First $500 million quarter

+Comment Commodity server vendor Super Micro has reached a $2bn run rate with its latest quarter's results.

In Q2 fiscal 2015, the three months that ended 31 Decemer 2014, revenues jumped 41 per cent year-on-year to $503m, as profits grew to $31.24m, 134 per cent up the same period in fiscal '13.

Super_Micro_Quarterly_Revs_to_Q2_fy2015

Super Micro quarterly revenues to Q2 fy2015

Whitebox Super Micro sells its servers to OEMs, like Nutanix, numerous storage array suppliers, such as EMC, and cloud service providers. As servers are seen more and more as a commodity, hyperscale buyers are tending to buy direct from suppliers like Super Micro and less from mainstream server vendors such as Dell, HP, etc.

The firm’s annual growth curve is steady and impressive, with fy 2014 revenues of $1.47bn:

Super_Micro_Annual_Revs_to_fy2014

Super Micro Annual Revenue trend

IDC’s August 2014 server tracker ranked HP the number one server supplier with 25.4 per cent of the market. It was followed by IBM (now Lenovo we suppose) with 23.6 per cent, Dell with 16.6 per cent, and Cisco and Oracle in joint fourth position with 5.8 and 5.9 per cent respectively.
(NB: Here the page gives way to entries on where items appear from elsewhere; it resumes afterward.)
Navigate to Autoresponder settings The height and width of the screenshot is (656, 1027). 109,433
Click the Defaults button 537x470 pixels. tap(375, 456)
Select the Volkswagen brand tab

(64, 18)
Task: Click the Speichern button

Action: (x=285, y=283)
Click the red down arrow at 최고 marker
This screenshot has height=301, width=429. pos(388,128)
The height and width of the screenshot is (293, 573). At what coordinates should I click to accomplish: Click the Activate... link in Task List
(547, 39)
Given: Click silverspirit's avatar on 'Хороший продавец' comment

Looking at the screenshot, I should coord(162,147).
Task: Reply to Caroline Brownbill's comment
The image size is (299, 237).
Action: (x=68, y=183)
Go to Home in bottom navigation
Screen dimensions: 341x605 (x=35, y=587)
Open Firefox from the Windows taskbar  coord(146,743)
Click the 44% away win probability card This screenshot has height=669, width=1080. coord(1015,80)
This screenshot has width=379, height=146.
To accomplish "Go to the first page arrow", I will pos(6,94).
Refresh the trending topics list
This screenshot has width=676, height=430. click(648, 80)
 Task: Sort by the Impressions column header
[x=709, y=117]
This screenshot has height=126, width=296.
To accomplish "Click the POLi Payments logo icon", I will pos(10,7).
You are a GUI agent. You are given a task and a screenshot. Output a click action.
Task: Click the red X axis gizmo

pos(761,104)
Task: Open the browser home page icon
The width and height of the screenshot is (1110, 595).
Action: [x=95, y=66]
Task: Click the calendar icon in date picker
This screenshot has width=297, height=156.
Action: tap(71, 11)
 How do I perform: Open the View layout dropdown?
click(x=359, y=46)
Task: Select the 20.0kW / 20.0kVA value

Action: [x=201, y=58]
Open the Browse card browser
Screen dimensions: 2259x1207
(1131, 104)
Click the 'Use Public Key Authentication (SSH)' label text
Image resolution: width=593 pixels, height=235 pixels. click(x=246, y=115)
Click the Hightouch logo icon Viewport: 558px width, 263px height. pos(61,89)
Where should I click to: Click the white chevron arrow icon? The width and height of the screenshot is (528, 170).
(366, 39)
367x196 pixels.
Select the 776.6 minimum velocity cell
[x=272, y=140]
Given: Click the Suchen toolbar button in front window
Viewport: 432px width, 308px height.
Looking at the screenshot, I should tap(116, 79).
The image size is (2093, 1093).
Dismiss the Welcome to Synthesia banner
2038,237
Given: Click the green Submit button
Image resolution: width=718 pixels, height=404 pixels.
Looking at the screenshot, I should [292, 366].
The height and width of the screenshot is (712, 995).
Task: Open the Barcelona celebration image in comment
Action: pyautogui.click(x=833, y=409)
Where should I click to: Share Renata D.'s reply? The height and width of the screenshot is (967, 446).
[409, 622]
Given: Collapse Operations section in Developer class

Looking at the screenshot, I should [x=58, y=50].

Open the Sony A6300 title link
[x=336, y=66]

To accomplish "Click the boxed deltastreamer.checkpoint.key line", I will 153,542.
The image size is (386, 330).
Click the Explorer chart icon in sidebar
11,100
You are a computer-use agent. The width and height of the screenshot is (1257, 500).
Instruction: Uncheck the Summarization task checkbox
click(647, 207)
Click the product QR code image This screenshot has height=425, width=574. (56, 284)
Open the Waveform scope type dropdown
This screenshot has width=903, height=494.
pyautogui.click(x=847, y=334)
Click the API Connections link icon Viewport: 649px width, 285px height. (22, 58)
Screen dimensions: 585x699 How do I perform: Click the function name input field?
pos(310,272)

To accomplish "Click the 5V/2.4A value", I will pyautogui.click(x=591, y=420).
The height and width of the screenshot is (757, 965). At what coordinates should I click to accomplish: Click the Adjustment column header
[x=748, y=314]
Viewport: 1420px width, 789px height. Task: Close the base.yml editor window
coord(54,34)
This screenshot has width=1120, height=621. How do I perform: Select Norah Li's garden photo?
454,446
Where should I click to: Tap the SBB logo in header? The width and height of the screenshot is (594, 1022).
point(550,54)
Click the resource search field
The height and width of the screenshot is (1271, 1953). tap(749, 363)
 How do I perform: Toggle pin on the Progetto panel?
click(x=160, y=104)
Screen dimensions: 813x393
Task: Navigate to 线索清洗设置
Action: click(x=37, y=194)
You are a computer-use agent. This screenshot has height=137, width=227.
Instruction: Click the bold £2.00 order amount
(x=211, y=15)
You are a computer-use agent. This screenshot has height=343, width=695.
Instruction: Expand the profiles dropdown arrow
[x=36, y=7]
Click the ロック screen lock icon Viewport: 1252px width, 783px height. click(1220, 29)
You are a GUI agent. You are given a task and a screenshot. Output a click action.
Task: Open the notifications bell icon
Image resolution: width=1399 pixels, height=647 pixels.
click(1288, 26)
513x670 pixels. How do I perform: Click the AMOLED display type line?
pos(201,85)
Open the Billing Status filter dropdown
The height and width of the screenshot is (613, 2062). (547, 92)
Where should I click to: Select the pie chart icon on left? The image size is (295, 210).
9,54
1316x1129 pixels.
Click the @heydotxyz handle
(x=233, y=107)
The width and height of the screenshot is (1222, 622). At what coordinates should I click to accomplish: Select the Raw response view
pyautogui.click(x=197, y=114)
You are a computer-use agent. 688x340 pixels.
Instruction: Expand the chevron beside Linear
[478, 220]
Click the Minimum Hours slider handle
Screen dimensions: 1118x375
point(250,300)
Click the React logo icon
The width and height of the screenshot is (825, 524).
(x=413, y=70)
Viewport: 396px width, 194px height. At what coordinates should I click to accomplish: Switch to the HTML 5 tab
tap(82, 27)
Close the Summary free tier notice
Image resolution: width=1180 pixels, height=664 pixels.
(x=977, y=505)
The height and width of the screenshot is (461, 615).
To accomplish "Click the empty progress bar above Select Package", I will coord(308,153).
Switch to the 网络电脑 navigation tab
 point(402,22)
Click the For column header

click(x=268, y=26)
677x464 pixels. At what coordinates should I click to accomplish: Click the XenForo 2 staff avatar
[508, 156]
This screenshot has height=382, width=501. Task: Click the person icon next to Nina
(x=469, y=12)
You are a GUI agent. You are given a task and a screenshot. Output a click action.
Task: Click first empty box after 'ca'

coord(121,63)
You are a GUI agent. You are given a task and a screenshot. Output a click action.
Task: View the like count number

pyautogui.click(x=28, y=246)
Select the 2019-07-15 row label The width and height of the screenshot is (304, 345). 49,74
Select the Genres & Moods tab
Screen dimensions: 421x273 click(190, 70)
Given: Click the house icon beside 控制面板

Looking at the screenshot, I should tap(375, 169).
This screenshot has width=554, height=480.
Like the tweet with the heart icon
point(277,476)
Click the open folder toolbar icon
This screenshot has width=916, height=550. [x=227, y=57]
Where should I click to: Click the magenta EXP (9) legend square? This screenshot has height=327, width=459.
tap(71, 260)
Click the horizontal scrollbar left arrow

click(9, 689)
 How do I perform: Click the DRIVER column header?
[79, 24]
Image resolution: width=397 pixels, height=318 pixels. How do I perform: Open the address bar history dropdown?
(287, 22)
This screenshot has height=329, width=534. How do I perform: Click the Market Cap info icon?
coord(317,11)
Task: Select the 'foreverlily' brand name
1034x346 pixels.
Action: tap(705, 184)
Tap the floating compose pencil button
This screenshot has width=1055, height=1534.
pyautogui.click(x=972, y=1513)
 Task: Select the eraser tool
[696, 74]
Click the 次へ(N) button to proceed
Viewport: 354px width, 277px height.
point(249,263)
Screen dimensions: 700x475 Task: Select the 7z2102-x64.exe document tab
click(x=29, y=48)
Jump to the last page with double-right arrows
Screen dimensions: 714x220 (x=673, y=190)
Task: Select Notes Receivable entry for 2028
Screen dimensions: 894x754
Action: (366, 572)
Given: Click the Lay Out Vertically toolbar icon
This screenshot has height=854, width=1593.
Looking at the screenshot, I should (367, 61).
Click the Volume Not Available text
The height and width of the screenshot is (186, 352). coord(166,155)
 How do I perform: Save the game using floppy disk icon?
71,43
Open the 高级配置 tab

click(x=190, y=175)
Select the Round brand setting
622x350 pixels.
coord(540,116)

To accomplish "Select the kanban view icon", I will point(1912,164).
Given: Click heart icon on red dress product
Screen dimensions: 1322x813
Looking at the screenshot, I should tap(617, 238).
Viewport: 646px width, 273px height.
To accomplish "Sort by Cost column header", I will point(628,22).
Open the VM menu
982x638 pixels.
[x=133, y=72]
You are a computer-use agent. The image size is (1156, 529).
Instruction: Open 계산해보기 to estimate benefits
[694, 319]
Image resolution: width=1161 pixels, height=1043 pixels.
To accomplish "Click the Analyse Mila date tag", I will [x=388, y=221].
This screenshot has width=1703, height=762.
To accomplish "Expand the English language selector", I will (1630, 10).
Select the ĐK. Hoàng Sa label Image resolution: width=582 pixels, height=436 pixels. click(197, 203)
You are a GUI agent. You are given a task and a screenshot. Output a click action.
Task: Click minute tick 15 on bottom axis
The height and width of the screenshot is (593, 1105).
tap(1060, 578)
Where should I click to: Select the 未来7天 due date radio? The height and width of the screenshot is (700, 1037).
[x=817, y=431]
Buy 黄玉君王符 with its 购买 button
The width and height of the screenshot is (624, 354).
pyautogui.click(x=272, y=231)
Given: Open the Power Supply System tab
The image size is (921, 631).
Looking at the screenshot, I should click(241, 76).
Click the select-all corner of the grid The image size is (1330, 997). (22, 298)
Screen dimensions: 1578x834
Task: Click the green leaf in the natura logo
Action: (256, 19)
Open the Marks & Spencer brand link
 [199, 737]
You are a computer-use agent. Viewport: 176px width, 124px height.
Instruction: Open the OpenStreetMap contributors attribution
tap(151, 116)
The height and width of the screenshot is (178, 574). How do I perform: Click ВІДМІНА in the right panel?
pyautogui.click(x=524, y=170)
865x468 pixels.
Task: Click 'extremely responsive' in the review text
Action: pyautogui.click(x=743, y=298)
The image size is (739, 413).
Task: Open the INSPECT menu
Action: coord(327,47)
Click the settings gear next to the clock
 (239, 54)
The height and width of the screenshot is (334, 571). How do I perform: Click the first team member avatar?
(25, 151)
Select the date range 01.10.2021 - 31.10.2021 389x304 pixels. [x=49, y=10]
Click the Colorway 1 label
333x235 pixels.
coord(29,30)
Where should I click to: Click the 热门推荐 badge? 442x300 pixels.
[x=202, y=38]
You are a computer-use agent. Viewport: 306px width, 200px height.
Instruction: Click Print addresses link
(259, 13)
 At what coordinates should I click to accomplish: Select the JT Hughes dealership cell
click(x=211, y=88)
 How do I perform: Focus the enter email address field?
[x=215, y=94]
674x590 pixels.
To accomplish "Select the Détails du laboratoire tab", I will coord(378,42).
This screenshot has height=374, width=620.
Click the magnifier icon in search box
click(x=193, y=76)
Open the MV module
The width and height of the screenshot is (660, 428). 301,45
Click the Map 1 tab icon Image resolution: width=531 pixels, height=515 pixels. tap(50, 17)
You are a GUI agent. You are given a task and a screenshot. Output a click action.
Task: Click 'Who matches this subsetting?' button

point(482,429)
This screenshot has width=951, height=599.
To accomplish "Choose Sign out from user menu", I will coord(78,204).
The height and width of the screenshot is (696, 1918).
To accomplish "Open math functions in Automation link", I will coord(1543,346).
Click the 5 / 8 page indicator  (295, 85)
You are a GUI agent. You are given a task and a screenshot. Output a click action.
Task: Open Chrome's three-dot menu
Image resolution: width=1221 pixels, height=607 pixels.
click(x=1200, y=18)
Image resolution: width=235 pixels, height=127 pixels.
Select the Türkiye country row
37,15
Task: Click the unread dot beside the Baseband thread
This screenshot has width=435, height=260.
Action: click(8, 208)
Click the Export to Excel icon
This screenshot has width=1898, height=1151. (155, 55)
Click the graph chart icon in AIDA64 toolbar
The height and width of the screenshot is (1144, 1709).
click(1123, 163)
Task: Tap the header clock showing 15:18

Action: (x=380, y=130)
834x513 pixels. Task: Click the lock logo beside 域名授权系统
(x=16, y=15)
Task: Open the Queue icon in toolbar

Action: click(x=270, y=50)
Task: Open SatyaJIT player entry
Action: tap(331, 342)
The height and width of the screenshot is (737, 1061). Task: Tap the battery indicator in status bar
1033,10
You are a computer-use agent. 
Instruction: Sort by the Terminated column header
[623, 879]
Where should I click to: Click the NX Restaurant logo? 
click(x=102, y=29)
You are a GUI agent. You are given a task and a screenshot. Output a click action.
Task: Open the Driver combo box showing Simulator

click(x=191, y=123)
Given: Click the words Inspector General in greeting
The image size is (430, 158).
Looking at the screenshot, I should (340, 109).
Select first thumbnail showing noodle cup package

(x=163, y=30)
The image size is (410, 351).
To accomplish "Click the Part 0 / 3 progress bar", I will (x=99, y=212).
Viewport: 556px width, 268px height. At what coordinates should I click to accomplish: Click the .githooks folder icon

IDC_Server_tracker_Q2_2014

The revenue growth rates IDC calculated, from Q2 2013 to Q2 2014, were:

  • Cisco 35.4 per cent
  • ODM Direct 24.7 per cent
  • Others 16.4 per cent
  • HP 4 per cent
  • Oracle 3.9 per cent
  • Dell -6.5 per cent
  • IBM -10.2 per cent

The overall server revenue growth rate was 2.5 per cent. Over the same period we calculate Super Micro revenues grew 34.4 per cent – faster than Cisco, and its growth has accelerated to 41 per cent.

Comment

Our reading of the situation is that Super Micro is going to emerge from the pack, extrapolating that growth rate, as a near $1bn/quarter company in two quarters’ time, potentially overtaking Cisco and Oracle server revenues.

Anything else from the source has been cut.